* **TASK**: Rewrite the lines from the first one through the line with "will (x=93, y=484).", replacing "icon" with "symbol" and leaving everything else unchanged.

* **Items from a dataset**:
------------------------------------------------
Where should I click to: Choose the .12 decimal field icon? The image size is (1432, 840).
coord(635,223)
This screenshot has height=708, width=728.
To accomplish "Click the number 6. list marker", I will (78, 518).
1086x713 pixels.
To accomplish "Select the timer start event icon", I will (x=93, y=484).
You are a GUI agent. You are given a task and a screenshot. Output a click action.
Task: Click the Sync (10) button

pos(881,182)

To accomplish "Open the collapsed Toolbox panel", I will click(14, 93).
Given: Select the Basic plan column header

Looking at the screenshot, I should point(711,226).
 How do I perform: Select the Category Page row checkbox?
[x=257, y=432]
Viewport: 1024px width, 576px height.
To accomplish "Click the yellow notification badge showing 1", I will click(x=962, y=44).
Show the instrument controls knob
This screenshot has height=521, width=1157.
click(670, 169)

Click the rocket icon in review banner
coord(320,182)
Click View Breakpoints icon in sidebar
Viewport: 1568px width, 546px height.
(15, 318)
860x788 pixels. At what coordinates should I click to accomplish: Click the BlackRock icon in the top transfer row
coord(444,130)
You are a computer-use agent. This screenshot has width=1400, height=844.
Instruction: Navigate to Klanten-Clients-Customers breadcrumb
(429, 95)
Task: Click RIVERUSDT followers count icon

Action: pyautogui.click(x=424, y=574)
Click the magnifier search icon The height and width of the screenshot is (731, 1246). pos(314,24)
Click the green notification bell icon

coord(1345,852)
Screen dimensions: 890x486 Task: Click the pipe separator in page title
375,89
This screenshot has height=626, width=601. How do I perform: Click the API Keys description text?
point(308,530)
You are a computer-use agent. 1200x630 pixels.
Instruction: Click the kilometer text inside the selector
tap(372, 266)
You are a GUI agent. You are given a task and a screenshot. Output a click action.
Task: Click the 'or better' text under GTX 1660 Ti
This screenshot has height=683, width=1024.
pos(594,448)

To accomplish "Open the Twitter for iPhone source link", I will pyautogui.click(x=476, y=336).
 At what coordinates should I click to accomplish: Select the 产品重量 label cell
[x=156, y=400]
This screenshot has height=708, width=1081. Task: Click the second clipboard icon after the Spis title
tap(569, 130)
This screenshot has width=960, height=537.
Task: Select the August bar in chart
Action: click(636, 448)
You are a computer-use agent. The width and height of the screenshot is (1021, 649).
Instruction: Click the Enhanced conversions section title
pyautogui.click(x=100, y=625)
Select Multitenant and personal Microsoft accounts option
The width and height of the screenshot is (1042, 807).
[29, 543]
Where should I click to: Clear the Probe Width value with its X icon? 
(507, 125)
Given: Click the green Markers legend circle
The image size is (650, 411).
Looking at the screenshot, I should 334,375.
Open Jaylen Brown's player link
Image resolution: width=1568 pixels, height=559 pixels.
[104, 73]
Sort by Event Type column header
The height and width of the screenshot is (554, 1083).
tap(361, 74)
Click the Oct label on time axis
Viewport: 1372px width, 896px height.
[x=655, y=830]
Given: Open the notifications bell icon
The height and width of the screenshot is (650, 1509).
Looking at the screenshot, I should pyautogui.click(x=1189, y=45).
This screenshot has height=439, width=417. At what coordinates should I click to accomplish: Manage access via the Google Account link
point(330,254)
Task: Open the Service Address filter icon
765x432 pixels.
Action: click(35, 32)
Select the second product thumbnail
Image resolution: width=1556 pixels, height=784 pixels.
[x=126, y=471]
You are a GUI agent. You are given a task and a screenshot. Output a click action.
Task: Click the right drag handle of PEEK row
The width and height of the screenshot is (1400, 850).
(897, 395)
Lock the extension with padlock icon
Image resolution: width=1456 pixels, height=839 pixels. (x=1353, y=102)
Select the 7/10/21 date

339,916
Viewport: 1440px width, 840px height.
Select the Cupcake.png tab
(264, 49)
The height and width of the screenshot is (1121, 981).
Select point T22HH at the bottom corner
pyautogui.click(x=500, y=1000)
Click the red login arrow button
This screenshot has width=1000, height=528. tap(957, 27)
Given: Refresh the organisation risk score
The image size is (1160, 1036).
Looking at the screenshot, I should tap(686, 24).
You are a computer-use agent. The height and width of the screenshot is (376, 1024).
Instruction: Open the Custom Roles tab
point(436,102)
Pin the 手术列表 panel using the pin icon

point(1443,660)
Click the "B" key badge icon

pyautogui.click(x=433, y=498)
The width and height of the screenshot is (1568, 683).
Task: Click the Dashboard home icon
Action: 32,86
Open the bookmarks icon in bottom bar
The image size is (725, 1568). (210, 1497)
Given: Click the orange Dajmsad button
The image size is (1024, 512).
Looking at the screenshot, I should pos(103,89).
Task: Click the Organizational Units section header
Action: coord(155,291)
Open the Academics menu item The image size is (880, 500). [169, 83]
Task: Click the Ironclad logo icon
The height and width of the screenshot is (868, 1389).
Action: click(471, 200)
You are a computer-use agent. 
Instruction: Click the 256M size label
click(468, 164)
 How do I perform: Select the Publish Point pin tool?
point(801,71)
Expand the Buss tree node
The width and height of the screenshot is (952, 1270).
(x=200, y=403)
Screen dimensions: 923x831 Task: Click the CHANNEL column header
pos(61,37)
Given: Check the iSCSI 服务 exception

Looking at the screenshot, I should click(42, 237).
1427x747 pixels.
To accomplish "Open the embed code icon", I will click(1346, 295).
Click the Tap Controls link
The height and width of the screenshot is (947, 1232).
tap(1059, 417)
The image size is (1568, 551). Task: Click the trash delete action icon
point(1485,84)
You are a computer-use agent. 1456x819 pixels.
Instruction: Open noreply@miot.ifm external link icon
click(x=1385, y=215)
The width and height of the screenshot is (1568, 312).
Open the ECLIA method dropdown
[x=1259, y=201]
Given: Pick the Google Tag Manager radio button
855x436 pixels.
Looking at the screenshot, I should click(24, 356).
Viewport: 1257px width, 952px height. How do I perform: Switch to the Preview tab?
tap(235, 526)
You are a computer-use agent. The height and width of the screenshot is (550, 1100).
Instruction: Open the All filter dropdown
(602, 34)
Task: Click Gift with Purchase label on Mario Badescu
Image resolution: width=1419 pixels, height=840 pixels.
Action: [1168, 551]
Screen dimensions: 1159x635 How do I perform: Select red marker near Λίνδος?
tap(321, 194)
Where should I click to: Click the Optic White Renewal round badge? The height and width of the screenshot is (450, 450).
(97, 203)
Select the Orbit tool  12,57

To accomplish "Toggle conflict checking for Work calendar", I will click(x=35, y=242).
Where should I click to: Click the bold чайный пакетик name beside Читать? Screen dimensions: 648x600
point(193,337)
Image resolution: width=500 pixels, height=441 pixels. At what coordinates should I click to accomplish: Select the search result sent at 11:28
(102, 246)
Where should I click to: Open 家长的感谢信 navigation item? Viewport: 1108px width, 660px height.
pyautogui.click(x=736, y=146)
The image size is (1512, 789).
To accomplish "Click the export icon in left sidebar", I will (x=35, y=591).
------------------------------------------------
* **OUTPUT FOR THIS TASK**:
Where should I click to: Choose the .12 decimal field symbol? The image size is (1432, 840).
coord(635,223)
This screenshot has height=708, width=728.
To accomplish "Click the number 6. list marker", I will (78, 518).
1086x713 pixels.
To accomplish "Select the timer start event symbol", I will (x=93, y=484).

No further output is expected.